◆ Requirement
Please report every line in the material below where the word "computer" is found.

(Working data begins)

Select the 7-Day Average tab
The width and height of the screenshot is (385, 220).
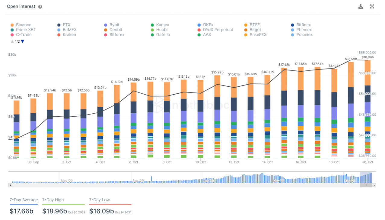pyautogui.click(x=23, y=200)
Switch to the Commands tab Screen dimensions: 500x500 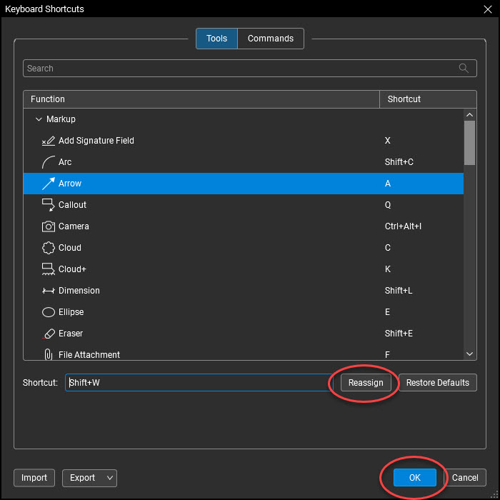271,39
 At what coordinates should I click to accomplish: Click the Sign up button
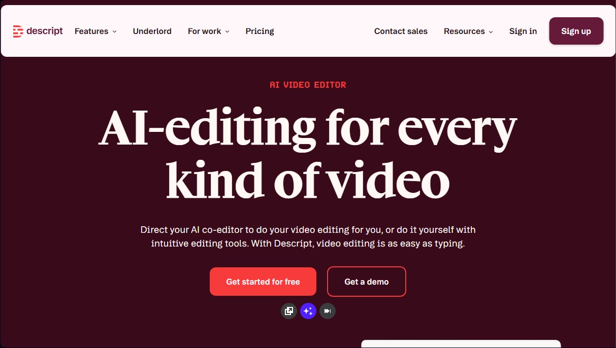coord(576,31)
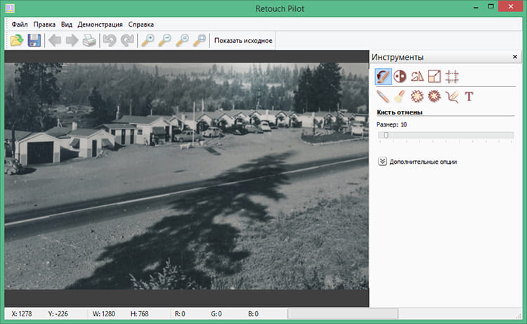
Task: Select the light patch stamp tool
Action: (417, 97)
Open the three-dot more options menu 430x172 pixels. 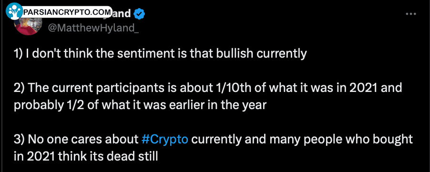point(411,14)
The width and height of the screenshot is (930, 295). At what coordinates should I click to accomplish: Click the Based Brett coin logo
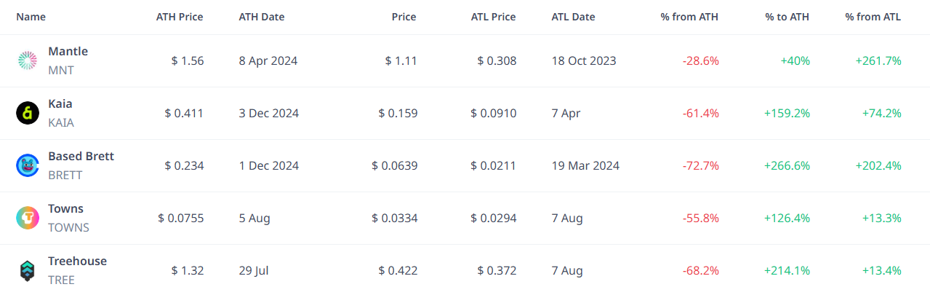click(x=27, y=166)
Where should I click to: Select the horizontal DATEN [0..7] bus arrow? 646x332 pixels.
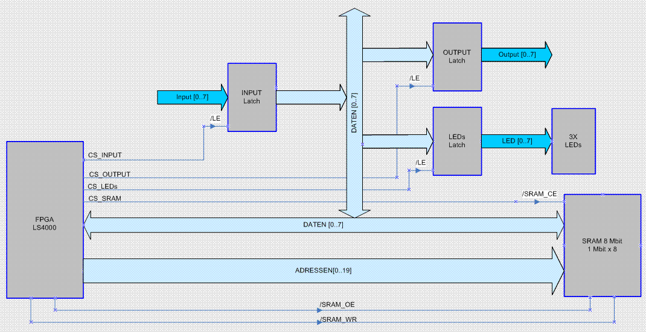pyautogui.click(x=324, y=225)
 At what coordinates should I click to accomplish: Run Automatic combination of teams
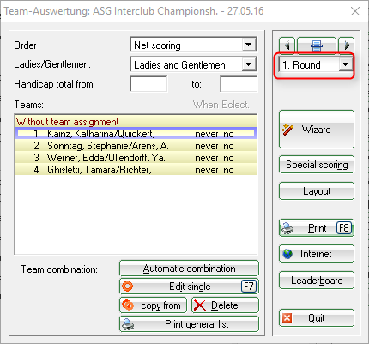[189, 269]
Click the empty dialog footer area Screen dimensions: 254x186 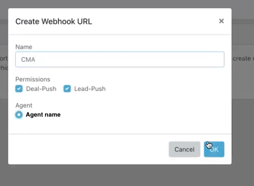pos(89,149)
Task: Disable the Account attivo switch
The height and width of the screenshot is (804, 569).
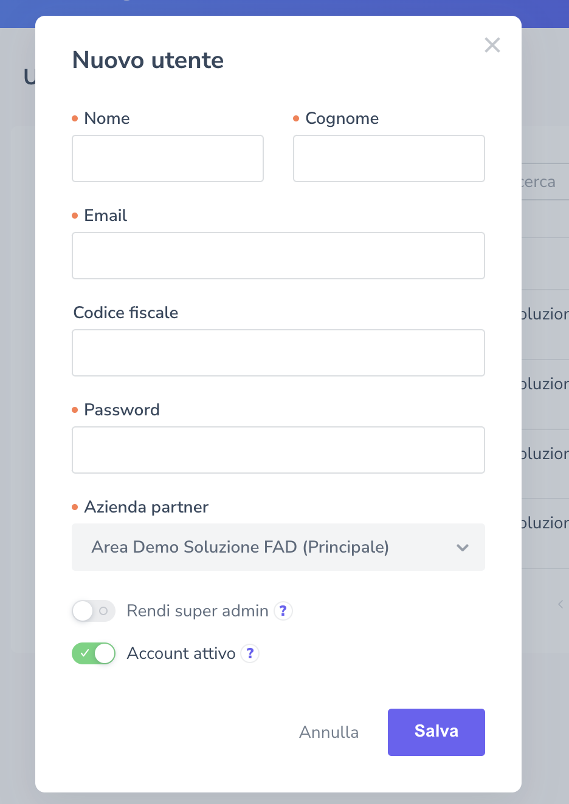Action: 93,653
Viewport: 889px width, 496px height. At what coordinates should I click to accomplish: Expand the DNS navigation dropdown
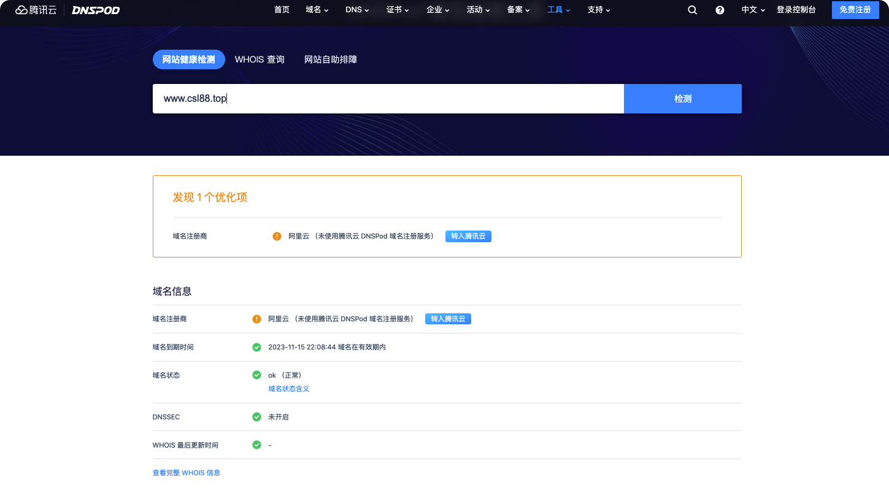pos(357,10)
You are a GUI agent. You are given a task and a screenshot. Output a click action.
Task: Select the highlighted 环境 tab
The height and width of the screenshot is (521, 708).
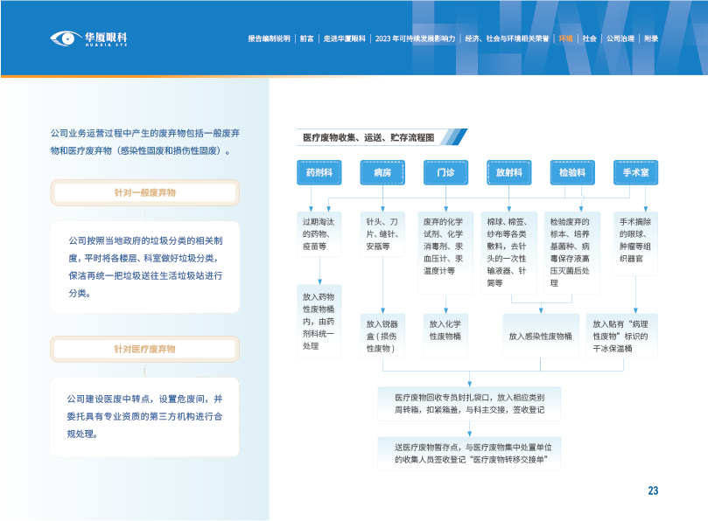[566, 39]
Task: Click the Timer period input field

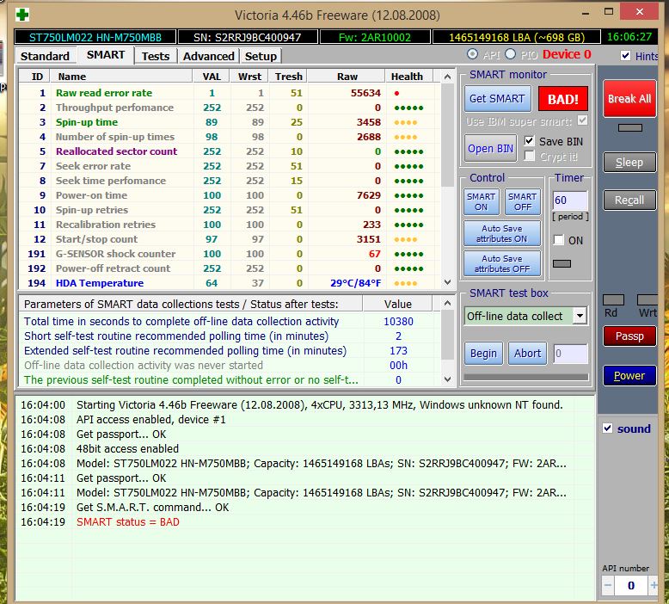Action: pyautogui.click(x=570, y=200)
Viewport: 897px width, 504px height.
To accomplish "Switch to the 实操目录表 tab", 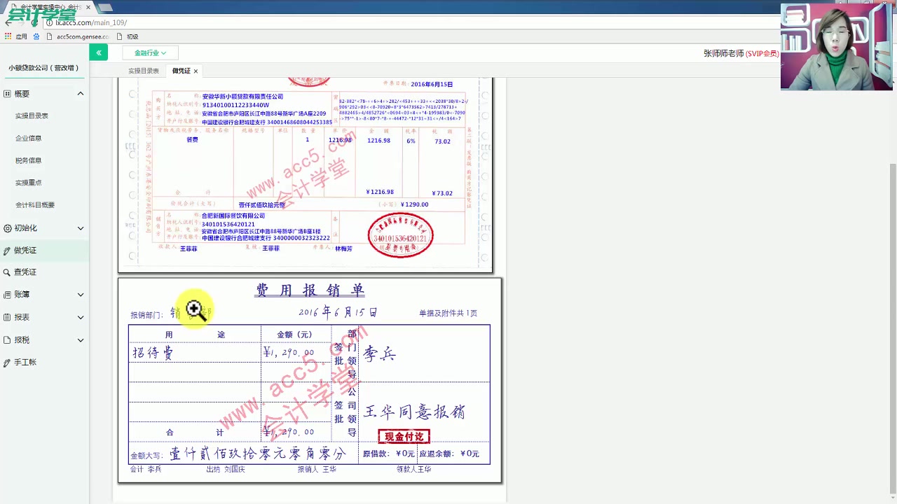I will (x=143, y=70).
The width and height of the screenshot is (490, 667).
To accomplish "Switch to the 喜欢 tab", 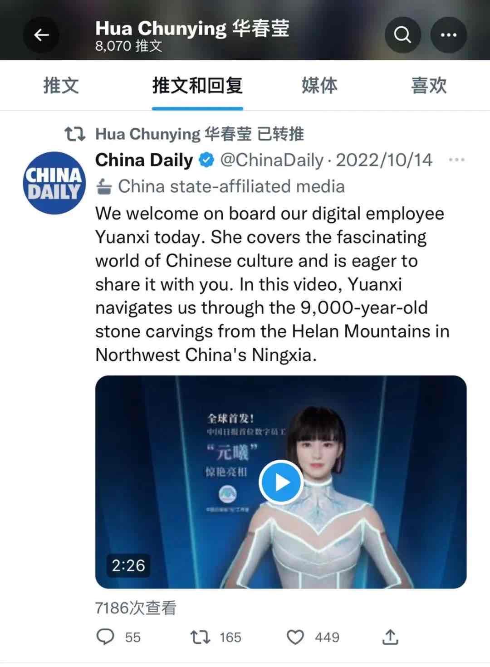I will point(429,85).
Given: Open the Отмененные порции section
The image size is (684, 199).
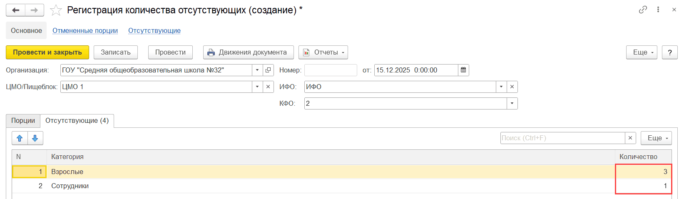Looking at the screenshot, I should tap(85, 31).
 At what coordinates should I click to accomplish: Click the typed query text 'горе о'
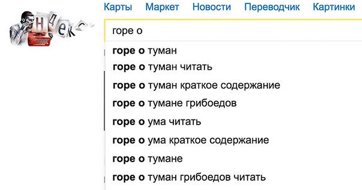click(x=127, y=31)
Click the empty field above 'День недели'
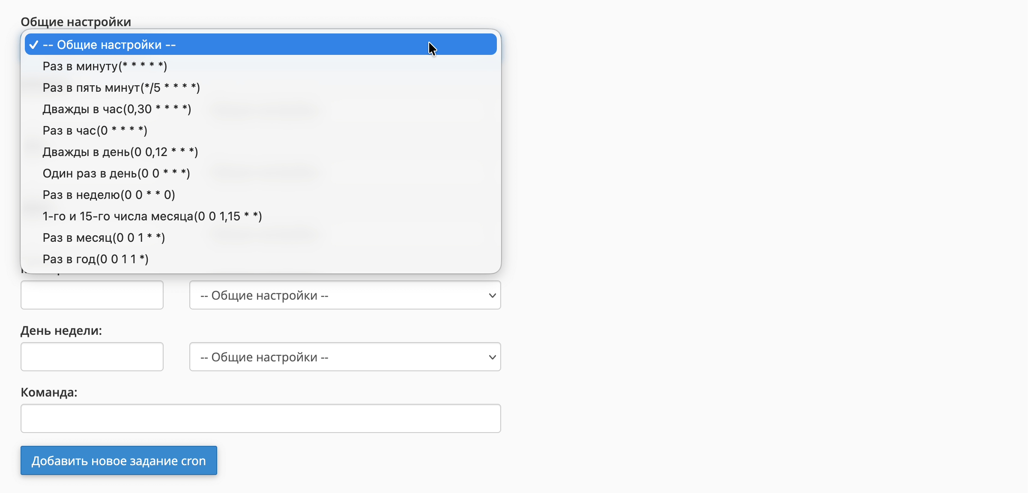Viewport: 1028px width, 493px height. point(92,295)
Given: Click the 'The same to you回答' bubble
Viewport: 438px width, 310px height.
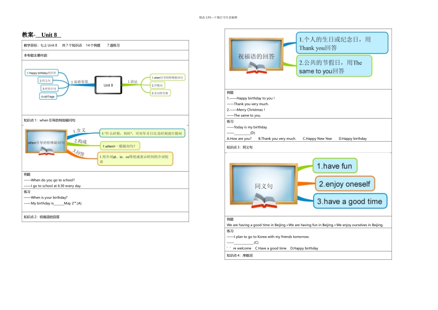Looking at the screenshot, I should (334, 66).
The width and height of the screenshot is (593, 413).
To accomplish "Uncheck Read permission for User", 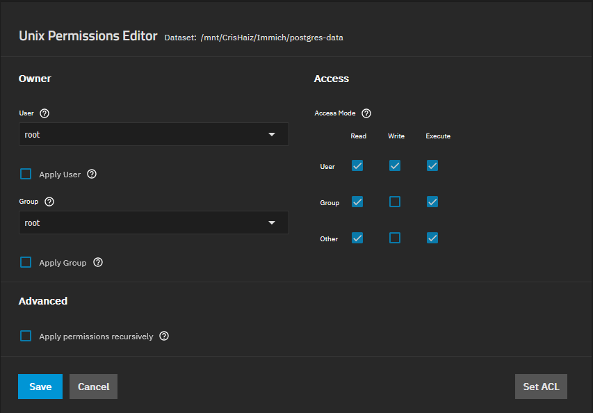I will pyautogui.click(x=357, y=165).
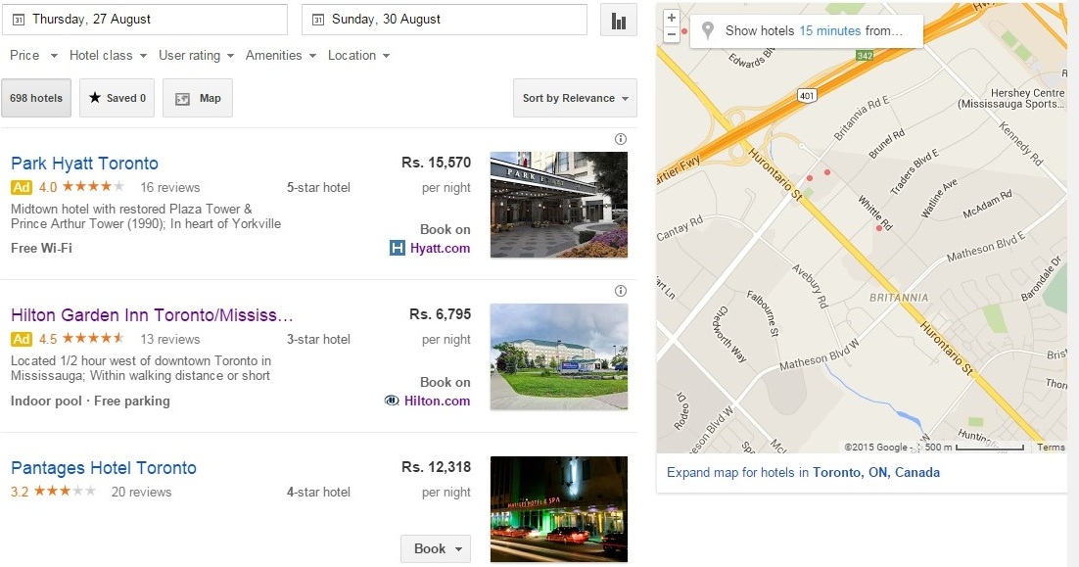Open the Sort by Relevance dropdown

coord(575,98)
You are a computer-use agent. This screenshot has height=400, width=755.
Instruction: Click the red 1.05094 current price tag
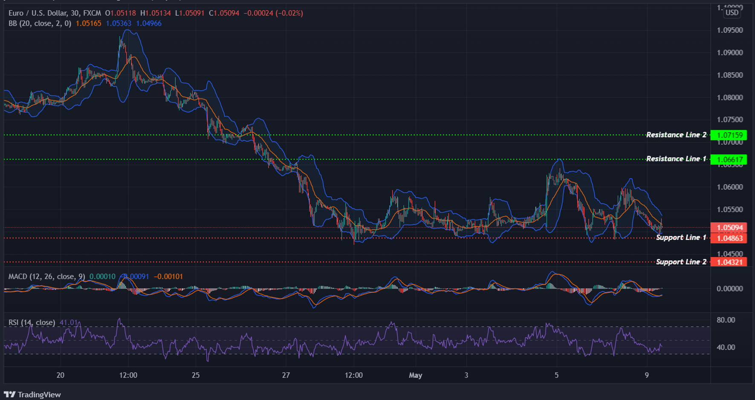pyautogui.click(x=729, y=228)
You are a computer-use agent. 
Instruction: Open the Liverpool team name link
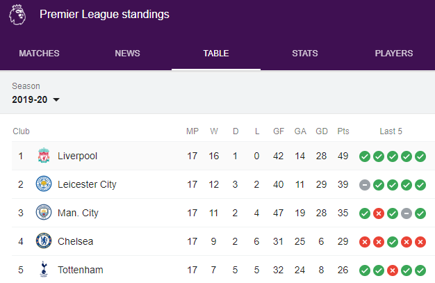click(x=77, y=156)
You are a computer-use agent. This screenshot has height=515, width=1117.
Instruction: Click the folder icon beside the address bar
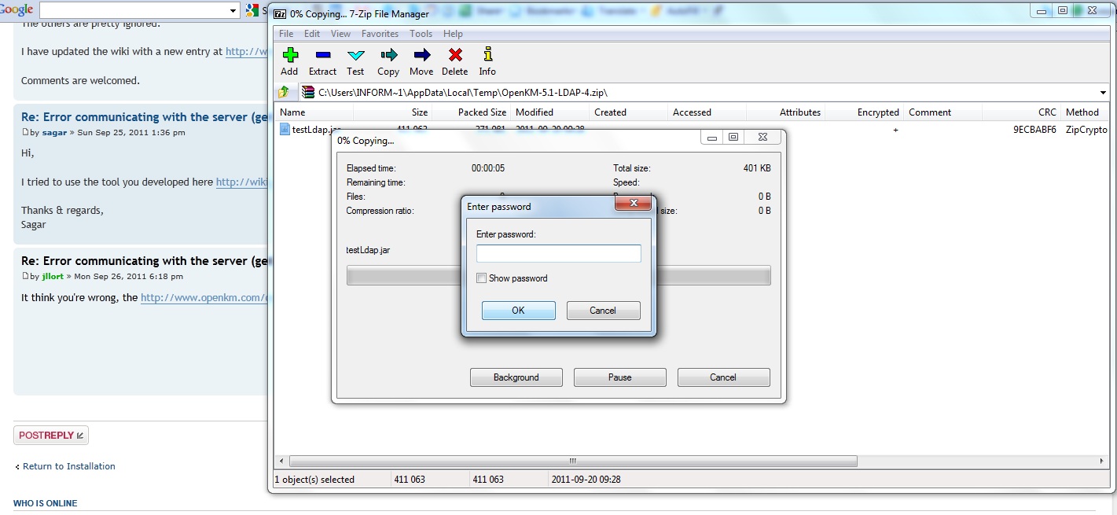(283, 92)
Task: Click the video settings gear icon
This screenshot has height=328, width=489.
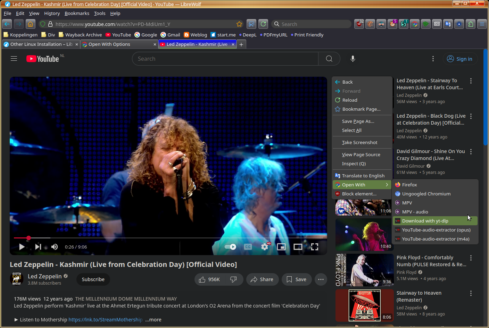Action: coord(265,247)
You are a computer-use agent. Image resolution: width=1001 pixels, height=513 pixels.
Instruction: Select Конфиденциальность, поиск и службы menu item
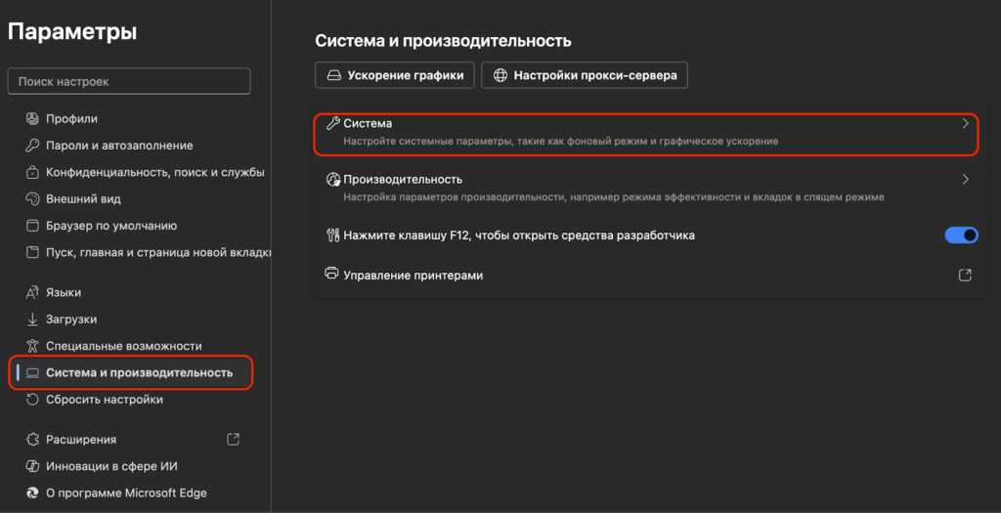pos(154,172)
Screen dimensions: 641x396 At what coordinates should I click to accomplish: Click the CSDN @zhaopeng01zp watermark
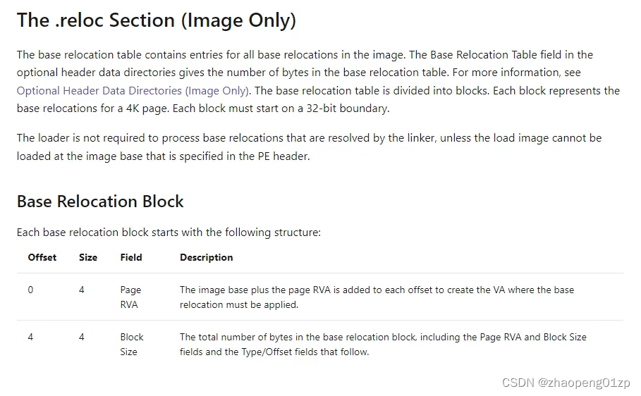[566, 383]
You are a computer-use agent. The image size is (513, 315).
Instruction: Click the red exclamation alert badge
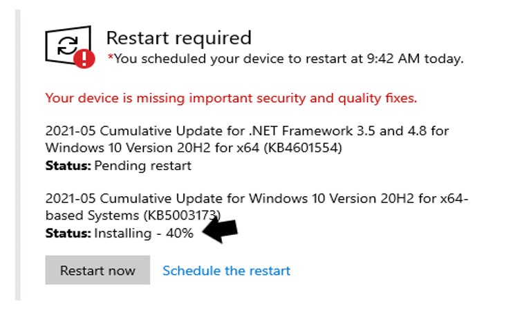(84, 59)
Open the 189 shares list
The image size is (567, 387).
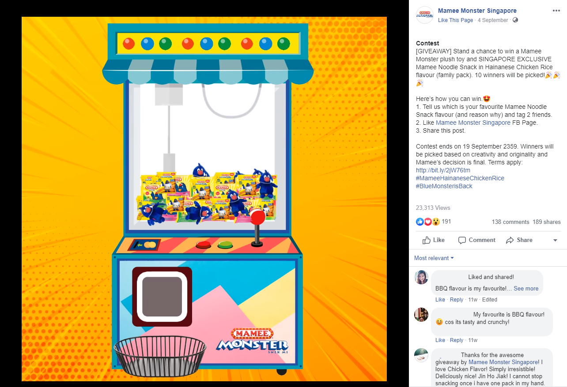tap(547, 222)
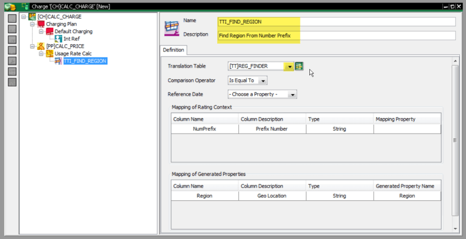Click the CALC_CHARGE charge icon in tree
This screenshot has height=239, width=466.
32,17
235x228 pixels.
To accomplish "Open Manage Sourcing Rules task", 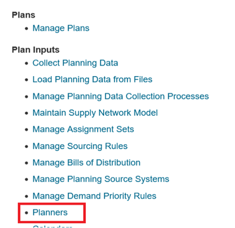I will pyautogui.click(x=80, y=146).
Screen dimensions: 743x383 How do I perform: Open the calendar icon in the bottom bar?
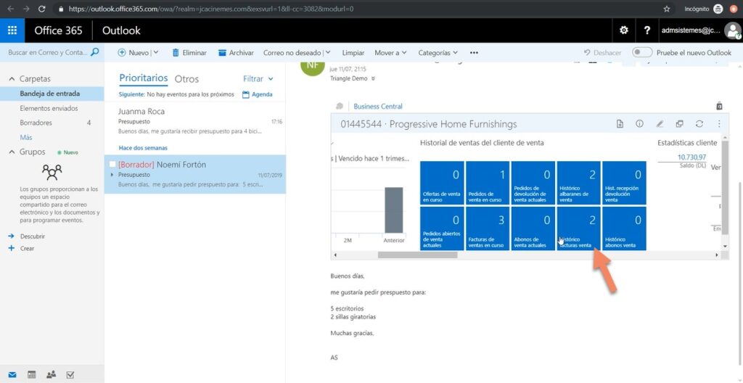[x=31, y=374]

(Working data ends)

◆ Reply to the task
You are a computer-use agent. This screenshot has height=400, width=755.
You are a computer-use agent. 
You are a computer-use agent. This screenshot has height=515, width=1117.
You are a computer-use agent. Image resolution: width=1001 pixels, height=513 pixels.
You are a computer-use agent. The image size is (513, 315).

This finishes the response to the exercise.